Teori
Konspirasi tentang Sampah Masyarakat
AS Laksana ;
Sastrawan; Pengarang; Kritikus Sastra
yang dikenal aktif menulis
di berbagai media cetak nasional
di Indonesia
|
JAWA
POS, 22
Januari 2017
Sekiranya
Anda merasa pegal-linu terhadap orang yang suka menunjukkan perangai semaunya
sendiri, saya akan menyampaikan kabar baik. Yakni, Anda tidak sendirian.

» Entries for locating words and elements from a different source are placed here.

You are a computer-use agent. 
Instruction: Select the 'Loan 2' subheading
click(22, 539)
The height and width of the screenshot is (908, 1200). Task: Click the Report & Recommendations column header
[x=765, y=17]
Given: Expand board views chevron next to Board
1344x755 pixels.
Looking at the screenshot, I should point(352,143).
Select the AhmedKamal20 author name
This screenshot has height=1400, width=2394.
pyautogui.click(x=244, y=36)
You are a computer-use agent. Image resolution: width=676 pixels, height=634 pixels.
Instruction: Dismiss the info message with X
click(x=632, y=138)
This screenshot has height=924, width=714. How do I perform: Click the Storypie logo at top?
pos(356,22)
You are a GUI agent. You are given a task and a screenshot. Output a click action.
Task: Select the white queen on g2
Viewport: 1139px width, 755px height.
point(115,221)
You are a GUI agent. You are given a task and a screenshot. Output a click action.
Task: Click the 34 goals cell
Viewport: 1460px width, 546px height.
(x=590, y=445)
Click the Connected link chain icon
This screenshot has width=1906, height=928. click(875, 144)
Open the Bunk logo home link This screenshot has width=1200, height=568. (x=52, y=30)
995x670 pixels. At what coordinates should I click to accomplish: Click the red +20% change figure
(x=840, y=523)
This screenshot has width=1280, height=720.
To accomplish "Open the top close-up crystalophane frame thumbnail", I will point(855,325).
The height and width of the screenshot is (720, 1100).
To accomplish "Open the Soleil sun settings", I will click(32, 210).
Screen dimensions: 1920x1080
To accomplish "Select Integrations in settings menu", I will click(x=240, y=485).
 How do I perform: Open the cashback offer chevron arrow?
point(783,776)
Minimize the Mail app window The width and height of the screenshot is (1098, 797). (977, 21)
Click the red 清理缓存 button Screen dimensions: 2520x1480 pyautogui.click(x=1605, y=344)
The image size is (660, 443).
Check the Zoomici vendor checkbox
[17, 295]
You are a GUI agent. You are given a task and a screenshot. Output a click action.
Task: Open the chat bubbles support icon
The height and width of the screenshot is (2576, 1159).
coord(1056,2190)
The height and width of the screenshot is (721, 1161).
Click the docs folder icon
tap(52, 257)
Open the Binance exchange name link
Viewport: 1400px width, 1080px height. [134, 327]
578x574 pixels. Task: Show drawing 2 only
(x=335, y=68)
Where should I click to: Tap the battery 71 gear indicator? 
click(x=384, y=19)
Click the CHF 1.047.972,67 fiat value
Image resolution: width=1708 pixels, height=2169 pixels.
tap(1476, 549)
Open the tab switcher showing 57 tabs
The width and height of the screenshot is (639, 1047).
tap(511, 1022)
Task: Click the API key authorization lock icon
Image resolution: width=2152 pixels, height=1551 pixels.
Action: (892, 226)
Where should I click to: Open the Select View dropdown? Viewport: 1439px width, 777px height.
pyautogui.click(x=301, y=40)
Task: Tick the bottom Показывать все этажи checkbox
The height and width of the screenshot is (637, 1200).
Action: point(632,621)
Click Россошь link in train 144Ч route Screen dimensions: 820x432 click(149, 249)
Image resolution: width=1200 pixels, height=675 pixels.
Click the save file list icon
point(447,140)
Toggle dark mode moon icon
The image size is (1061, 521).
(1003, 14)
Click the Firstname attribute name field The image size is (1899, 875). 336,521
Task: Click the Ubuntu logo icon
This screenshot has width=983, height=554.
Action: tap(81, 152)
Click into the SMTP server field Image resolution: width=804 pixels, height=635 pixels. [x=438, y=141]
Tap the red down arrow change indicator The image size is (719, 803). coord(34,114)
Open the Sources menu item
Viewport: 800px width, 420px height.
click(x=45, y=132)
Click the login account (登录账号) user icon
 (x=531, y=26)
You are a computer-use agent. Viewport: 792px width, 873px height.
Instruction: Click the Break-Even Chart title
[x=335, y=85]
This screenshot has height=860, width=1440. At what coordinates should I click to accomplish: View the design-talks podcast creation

Istri saya satu barisan dengan Anda; demikian pula sopir taksi yang mengantar
saya pulang pada suatu malam sehabis hujan.
Kami
menembus jalanan macet malam itu dan Pak Sopir memberi kuliah umum sepanjang
jalan. Saya mengagumi kedalamannya soal agama. Dari dia, saya menjadi tahu
bahwa mata air zamzam tercipta karena Nabi Musa menancapkan tongkatnya ke
gurun pasir untuk memberi minum budak-budak Yahudi yang baru saja dia
selamatkan. Itu teori baru. Sama barunya dengan rumus dan persamaan
matematika yang digunakan seorang guru besar untuk menyampaikan berita
gembira bahwa Borobudur adalah bikinan Nabi Sulaiman.
Istri
saya bukan seorang penemu teori atau ahli sejarah purbakala. Namun, seperti
halnya Pak Sopir, dia benci kepada orang-orang yang suka membuat onar,
terutama mereka yang gemar meludahi muka orang lain dan memperjuangkan agenda
politik dengan cara mengamuk.
Analisisnya
tentang mereka sering mencengangkan, tetapi sekaligus jernih dan wajar
seperti kristal embun di pucuk-pucuk daun. Saya tidak heran karena dia memang
menyukai teori konspirasi, yaitu teori yang digunakan seorang satpam tua
untuk memberi tahu saya bahwa Bung Karno sebetulnya masih hidup, sekarang
sedang berada di sebuah perairan, dan akan muncul lagi nanti pada waktu yang
tepat.
Teori
itu juga menjadi senjata tajam bagi ibu rumah tangga untuk menganalisis,
dengan cara yang suaminya tak mungkin membantah, bahwa tetangga sebelah
sedang menumpuk kekayaan melalui persekongkolan keji dengan iblis. Buktinya:
’’Lihat saja sendiri! Orang itu rajin membongkar pasang rumahnya.’’
Sejarah
tidak memberi tahu kita siapa penemu teori konspirasi. Namun, saya menduga
dia adalah Don Kisot, seorang penunggang kuda yang keluar masuk kampung untuk
memerangi kincir angin. Itu sebuah misi suci. Sebab, kincir angin adalah
ancaman yang lebih menakutkan ketimbang pemanasan global atau cacar air. Jika
Pak Don tidak memeranginya, cepat atau lambat ia tentu akan membawa kerusakan
di muka bumi dan menggerogoti moral orang-orang.
Bukan
hanya kincir angin, Pak Don juga bertempur, memperlihatkan kejantanan
kesatria abad tengah, melawan sekawanan biri-biri di padang rumput,
seolah-olah mereka adalah sebuah legiun dari negeri asing yang siap melakukan
penaklukan.
Dengan
pengaruh secukupnya dari Don Kisot, pada Rabu dua pekan lalu, istri saya
menyampaikan peringatan genting tentang orang yang suka membuat onar. ’’Ia
membahayakan,’’ katanya. ’’Nanti saat kita tidur lelap tahu-tahu orang itu
menghidupkan toa dan menunjuk diri sendiri menjadi presiden Republik
Indonesia.’’
Saya
menyampaikan pandangan berbeda pada hari Kamis.
’’Tidak
selalu begitu,’’ kata saya.
’’Pasti
begitu,’’ katanya.
’’Tidak
setiap orang yang gemar meludahi muka orang selalu memiliki agenda politik,
sebagian di antara mereka mungkin hanya kurang sopan.’’
’’Kau
mengajak ribut?’’
Tentu
tidak, dan saya segera meminta maaf sebelum dia menyuruh saya meminta maaf.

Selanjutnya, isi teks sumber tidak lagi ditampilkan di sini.